Today i noticed a "new" Extra type in a EXPLAIN
of a statement.
This is my query
SELECT UrlId,'61','Australia'
FROM dbase.phonenumbers
WHERE UrlId IN (SELECT UrlId FROM dbase.phonenumbers
WHERE PhoneNumber LIKE '+31%')
AND PhoneNumber LIKE '+61%'
And the EXPLAIN gives this,
phonenumbers range UrlId_PhoneNumber,PhoneNumber PhoneNumber 12 4176 Using where
phonenumbers ref UrlId_PhoneNumber,PhoneNumber UrlId_PhoneNumber 4 dbase.phonenumbers.UrlId 4 Using where; Using index; FirstMatch(phonenumbers)
What does exactly FirstMatch(phonenumbers)
mean? I never seen it before and couldnt find anything quick enough to explain it.
It is a strategy that avoids the production of duplicates by short-cutting execution as soon as the first genuine match is found.

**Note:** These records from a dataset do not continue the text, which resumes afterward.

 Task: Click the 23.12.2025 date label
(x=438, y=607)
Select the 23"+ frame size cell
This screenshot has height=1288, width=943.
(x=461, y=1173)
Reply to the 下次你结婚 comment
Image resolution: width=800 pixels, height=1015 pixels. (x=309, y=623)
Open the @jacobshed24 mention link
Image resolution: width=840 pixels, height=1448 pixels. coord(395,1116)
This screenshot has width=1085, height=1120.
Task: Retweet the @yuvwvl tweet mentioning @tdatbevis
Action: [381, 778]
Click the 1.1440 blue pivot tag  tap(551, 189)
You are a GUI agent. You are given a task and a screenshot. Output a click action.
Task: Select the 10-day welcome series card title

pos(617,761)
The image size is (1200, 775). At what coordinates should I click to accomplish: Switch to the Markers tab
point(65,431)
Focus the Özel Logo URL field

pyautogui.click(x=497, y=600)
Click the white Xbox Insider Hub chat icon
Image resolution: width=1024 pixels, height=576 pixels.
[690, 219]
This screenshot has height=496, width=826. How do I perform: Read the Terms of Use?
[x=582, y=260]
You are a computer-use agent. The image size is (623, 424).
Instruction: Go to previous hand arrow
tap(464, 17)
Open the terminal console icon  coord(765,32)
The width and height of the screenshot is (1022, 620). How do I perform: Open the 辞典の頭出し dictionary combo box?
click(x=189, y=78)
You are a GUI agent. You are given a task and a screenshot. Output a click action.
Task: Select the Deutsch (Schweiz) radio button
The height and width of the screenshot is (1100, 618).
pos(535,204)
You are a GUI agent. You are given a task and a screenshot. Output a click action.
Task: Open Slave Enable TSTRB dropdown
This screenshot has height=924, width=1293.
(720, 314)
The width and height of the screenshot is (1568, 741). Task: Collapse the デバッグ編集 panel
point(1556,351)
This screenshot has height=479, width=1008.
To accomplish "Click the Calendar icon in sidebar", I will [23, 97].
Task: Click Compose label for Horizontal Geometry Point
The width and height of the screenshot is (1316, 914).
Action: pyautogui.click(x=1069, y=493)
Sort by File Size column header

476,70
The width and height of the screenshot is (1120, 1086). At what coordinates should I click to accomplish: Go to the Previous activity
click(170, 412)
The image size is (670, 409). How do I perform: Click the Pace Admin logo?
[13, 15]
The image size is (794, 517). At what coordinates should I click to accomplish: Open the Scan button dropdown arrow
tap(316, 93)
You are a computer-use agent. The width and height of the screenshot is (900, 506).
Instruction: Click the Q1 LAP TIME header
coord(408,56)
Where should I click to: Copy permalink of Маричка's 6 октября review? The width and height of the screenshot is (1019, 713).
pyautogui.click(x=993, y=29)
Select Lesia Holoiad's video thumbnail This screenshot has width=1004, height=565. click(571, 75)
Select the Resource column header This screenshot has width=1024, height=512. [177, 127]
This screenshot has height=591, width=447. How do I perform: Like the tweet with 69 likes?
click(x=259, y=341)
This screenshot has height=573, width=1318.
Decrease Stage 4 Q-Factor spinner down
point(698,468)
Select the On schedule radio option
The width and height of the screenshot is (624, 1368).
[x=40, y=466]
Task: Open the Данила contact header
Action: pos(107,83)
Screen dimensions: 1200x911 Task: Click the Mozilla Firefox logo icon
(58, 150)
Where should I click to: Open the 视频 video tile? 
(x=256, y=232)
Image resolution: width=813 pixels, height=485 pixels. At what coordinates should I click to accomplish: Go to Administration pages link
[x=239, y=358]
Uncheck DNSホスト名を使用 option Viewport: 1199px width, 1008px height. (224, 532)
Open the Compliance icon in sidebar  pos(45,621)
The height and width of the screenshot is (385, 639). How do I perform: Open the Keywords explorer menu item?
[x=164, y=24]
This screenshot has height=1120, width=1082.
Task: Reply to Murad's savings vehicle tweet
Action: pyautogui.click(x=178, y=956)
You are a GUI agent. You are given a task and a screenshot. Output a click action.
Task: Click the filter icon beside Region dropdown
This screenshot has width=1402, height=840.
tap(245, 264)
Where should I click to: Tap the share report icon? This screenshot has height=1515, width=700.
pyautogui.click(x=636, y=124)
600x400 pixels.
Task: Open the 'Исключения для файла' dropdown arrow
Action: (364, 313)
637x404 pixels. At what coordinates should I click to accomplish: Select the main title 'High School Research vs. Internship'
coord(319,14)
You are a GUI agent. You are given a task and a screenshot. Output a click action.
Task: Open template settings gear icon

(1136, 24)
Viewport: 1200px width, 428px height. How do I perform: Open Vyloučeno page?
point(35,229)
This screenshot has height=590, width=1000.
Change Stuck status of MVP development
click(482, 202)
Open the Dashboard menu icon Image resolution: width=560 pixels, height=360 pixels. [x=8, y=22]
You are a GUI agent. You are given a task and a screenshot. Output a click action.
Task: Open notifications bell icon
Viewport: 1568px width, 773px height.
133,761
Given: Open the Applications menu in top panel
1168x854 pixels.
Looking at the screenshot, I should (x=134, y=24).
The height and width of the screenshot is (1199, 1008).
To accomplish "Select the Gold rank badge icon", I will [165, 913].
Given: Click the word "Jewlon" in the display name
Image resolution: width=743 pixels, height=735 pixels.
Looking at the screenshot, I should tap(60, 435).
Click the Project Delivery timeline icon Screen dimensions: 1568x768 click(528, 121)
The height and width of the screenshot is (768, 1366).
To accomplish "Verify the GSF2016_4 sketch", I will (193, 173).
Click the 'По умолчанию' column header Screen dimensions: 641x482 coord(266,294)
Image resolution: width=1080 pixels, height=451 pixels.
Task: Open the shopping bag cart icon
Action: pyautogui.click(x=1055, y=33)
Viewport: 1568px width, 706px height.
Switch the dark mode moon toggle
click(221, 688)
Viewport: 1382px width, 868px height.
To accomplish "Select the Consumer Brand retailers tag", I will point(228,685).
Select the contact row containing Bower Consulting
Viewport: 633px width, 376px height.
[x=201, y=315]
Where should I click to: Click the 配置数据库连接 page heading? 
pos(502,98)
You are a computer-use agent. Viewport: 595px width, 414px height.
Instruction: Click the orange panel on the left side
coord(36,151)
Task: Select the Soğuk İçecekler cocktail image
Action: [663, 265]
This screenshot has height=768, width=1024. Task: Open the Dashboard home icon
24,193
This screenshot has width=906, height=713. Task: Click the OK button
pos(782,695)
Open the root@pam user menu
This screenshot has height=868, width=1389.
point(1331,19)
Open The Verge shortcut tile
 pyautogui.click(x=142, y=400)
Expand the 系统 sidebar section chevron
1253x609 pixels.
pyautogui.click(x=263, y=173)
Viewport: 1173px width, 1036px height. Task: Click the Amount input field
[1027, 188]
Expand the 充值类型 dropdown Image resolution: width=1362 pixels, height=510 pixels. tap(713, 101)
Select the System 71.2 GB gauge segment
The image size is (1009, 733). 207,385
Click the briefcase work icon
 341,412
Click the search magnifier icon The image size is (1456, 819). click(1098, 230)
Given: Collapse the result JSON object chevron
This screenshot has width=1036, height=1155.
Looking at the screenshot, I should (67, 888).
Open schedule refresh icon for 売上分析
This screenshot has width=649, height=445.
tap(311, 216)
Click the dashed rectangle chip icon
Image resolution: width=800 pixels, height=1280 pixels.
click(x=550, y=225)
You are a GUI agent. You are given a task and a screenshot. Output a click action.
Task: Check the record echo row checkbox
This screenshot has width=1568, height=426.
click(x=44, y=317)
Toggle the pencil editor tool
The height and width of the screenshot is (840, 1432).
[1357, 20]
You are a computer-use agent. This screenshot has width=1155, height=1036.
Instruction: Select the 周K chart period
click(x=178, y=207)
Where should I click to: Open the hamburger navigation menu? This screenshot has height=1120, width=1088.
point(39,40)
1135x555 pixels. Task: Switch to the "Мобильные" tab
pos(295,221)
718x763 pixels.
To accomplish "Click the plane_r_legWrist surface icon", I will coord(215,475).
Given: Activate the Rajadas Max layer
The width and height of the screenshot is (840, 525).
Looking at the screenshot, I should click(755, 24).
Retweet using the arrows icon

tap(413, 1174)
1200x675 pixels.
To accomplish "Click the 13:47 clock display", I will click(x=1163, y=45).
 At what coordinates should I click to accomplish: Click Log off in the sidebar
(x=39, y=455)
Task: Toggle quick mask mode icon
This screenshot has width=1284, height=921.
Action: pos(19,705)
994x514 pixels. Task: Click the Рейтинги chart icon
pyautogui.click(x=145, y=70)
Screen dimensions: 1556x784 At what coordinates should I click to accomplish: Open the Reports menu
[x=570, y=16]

So FirstMatch(phonenumbers)
means that as soon as we have produced one matching record combination, it will short-cut the execution and jump back to the phonenumbers
table.
From FirstMatch strategy
- The FirstMatch strategy works by executing the subquery and short-cutting its execution as soon as the first match is found.
- This means, subquery tables must be after all of the parent select's tables that are referred from the subquery predicate.
- EXPLAIN shows FirstMatch as "FirstMatch(tableN)".
- The strategy can handle correlated subqueries.
- But it cannot be applied if the subquery has meaningful GROUP BY and/or aggregate functions.
- Use of the FirstMatch strategy is controlled with the firstmatch=on|off flag in the optimizer_switch variable.